I dissent. The Legislature has made it quite clear that public entities are wholly immune from liability for any injuries to persons confined in prisons or jails, including injuries to the person, reputation, character or feelings of persons falsely imprisoned by police or prison authorities. The obvious intent of the statutory provisions which I discuss below was to provide to the public entity a broad immunity for the acts and omissions of its agents in their dealings with persons confined in prisons or jails. There is simply no basis whatever for holding, as the majority do, that persons unlawfully confined in prison cannot be considered “prisoners” under the applicable legislation. This unsound analysis could drastically undermine the legislative intent to provide broad immunity in this area, for a public entity could be held liable for all kinds of injuries to persons able to prove that they were injured while unlawfully confined in prison.
The Legislature devoted a separate chapter of the 1963 Tort Claims Act to “Police and Correctional Activities” (Gov. Code, § 844 et seq.). Section 844.6 sets forth the general rule of immunity, providing that “Notwithstanding any other provision of this part [relating to liability of public entities and employees], except as provided in this section and in [other sections not here pertinent], a public entity is not liable for; . . . (2) An injury to a prisoner. . . . (d) Nothing in this section exonerates a public employee from liability for injury proximately caused by his negligent or wrongful act or omission. . . .”
Thus, section 844.6 immunizes public entities from liability for an “injury” to a “prisoner.” Liability of the public employee, is unaffected by the section; in fact, another section provides that although a public employee is not liable for an act or omission, “exercising due care, in the execution or enforcement of any law,” the section further provides that “Nothing in this section exonerates a public employee from liability for false arrest or false imprisonment.” (Italics added.) Therefore, plaintiff herein may indeed have a cause of action for false imprisonment against various public employees. The question before us, however, is whether a cause of action lies against defendant county by reason of plaintiff’s allegedly false imprisonment.

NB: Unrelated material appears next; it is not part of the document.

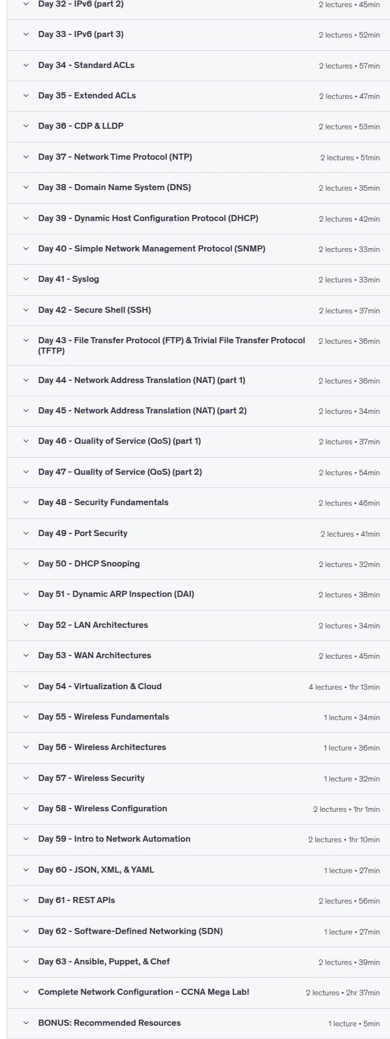Open Day 39 Dynamic Host Configuration Protocol title
Screen dimensions: 390x1039
[148, 218]
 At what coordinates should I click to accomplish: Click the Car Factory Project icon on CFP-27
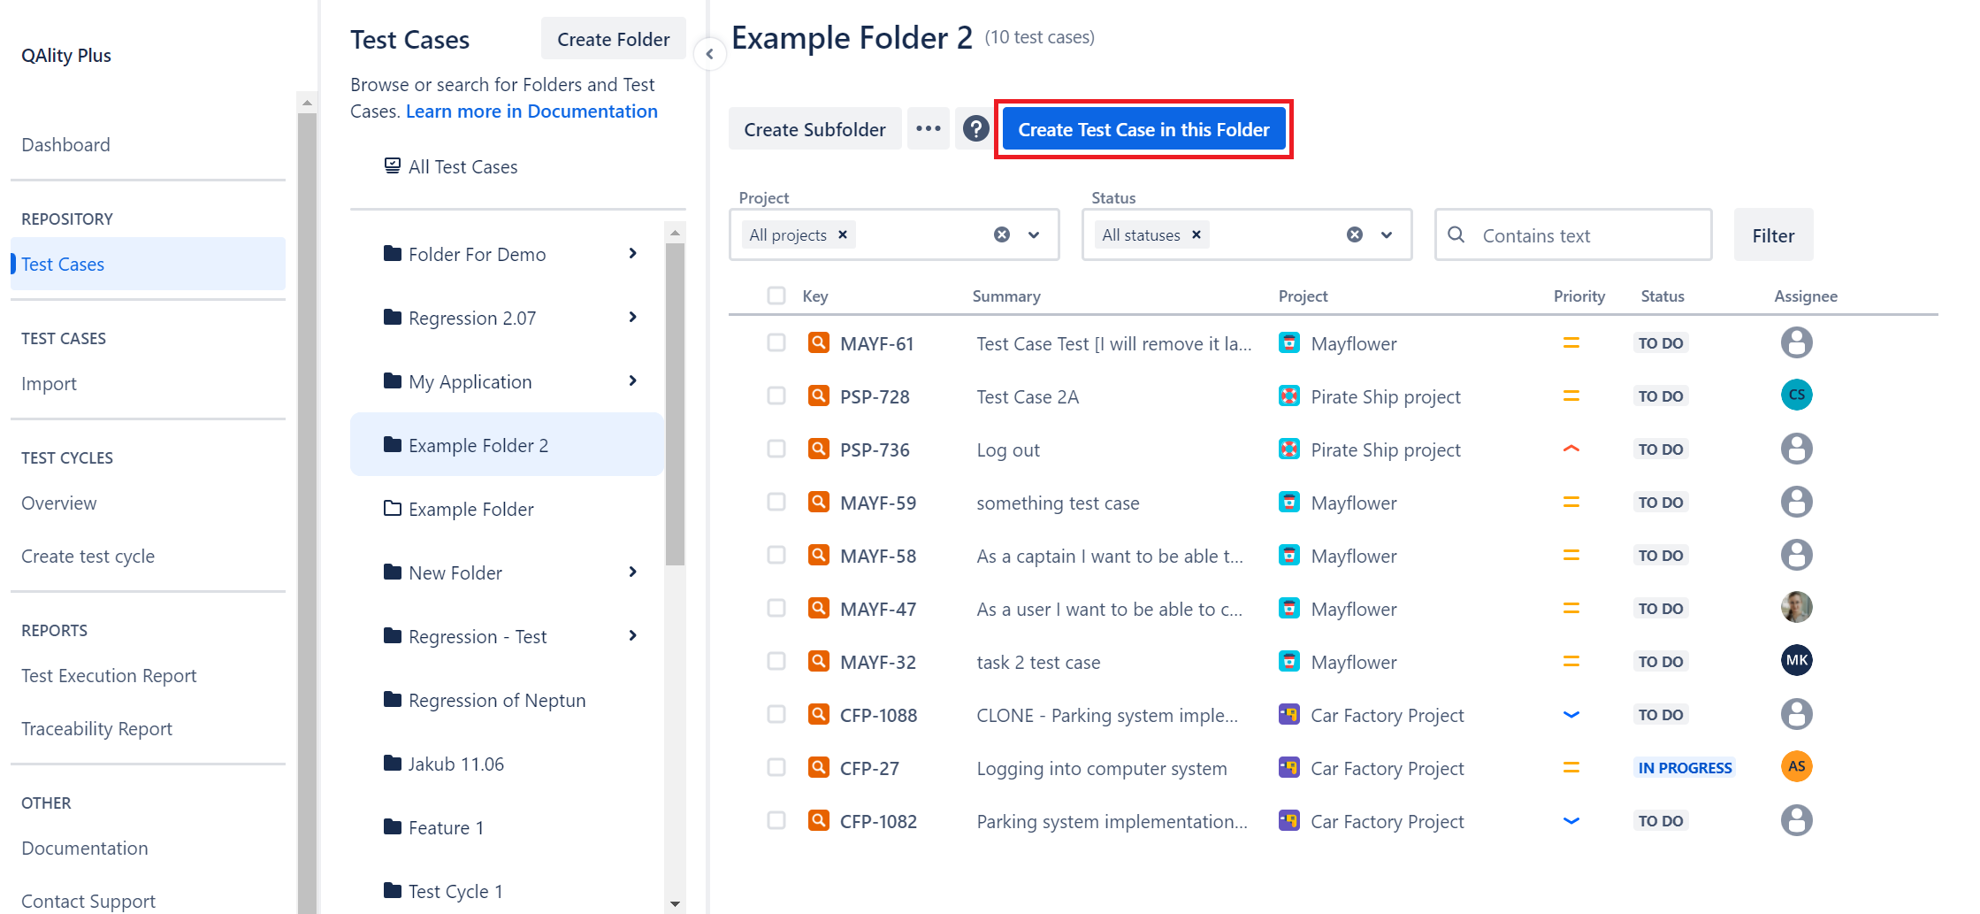[x=1289, y=767]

As noted above, if plaintiff was a “prisoner” at the time of his false imprisonment, section 844.6 would immunize defendant county from liability for any “injury” he suffered as a result thereof.
The majority evidently concede that false imprisonment constitutes an “injury” within the meaning of section 844.6, since that term is broadly defined in section 810.8 to mean “death, injury to a person, damage to or loss of property, or any other injury that a person may suffer to his *724person, reputation, character, feelings or estate, of such nature that it would be actionable if inflicted by a private person.” (Italics added.) Clearly,, one who is falsely imprisoned suffers damages identical in nature to those described in section 810.8.
It should be equally apparent that plaintiff herein was a “prisoner” under section 844.6. The majority’s contrary holding ignores the plain language of the act. Thus, section 844 provides that “As used in this chapter [which includes § 844.6], ‘prisoner’ includes an inmate of a prison, jail or penal or correctional facility.” (Italics added.) The record discloses that plaintiff was indeed an inmate (as distinguished from a guard, guest or visitor) of Los Angeles County jail during the period of his allegedly false imprisonment. It seems inescapable that defendant county is immune from liability to plaintiff by reason of section 844.6.
The majority seek to escape the inescapable by reasoning that “. . . false imprisonment is not an ‘injury to a prisoner’ but instead is an injury to a non-prisoner which converts him into a prisoner.” (Ante, p. 716.) This peculiar logic appears based upon the unfounded and unprecedented assumption that plaintiff had become a “non-prisoner” once his term had expired. Yet a “prisoner” is an “inmate of a . . . jail” (§ 844), and it is uncontradicted that plaintiff remained an inmate throughout the period in question despite his claim of illegal confinement.
The majority thus would narrowly construe the term “prisoner” to refer to one lawfully• restrained. Yet the courts have refused to construe the term narrowly; “On the contrary, almost every popular dictionary as well as law dictionary and encyclopaedic work, states in words or substance that a prisoner is a person ‘under arrest,’ ‘in custody,’ ‘in jail,’ ‘in prison’; in short, one who is being restrained involuntarily. The test is not whether he has been informed against, indicted, arraigned, tried or convicted.” (Italics added; Datil v. City of Los Angeles, 263 Cal.App.2d 655, 659 [69 Cal.Rptr. 788]; see Sava v. Fuller, 249 Cal.App.2d 281 [57 Cal.Rptr. 312].) Likewise, in the instant case, the test should not be whether the person has been properly or lawfully confined, or whether he has already served his term of confinement. Rather, it is the fact of confinement itself, and not the legality thereof, which renders one a “prisoner” under section 844.6.
Since the provisions of section 844.6 immunize defendant county from the instant suit, there is no need to consider the application of other sections of the Tort Claims Act upon which liability might be based. By its terms section 844.6 immunity overrides “any other provision” in the act, in-*725eluding the sections relied upon by the majority in parts 1 and 2 of their opinion.
I would affirm the judgment.
McComb, J., and Clark, J., concurred.